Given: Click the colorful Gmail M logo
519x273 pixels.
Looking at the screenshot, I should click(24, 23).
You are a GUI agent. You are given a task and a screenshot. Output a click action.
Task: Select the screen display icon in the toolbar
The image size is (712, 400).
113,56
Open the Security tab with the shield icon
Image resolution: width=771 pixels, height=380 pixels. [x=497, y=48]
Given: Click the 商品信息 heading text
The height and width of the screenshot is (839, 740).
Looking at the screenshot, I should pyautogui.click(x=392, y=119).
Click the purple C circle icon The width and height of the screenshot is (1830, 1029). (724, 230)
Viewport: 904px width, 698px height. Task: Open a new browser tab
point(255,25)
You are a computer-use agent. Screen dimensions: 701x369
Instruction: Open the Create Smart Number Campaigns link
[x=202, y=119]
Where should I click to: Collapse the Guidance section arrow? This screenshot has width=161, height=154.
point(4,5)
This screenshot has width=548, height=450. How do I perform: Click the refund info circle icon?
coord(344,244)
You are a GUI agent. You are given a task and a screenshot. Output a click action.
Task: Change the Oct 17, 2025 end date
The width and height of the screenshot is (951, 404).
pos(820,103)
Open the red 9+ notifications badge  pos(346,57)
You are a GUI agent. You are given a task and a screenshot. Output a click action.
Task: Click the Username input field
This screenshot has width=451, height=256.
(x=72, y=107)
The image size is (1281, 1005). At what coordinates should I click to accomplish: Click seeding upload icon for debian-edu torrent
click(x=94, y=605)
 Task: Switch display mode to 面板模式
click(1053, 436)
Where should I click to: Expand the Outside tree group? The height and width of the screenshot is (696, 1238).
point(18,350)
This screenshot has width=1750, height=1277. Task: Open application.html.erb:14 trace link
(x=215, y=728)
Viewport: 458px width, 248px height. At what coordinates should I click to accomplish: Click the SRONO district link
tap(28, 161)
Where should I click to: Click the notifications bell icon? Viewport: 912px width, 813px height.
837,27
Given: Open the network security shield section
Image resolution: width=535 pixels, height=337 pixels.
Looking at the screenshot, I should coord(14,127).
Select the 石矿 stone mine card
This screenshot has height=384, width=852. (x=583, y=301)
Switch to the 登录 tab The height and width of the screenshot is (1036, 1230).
+ + + + +
> DIRECTIVE
Reproduce the rows verbatim, starting with the line that contains "The image size is (1281, 1005)." and ending with the last of the rows, both included.

> RESULT OF THIS TASK
The image size is (1281, 1005). At what coordinates should I click to accomplish: Click seeding upload icon for debian-edu torrent
click(x=94, y=605)
 Task: Switch display mode to 面板模式
click(1053, 436)
Where should I click to: Expand the Outside tree group? The height and width of the screenshot is (696, 1238).
point(18,350)
This screenshot has width=1750, height=1277. Task: Open application.html.erb:14 trace link
(x=215, y=728)
Viewport: 458px width, 248px height. At what coordinates should I click to accomplish: Click the SRONO district link
tap(28, 161)
Where should I click to: Click the notifications bell icon? Viewport: 912px width, 813px height.
837,27
Given: Open the network security shield section
Image resolution: width=535 pixels, height=337 pixels.
Looking at the screenshot, I should coord(14,127).
Select the 石矿 stone mine card
This screenshot has height=384, width=852. (x=583, y=301)
Switch to the 登录 tab The height and width of the screenshot is (1036, 1230).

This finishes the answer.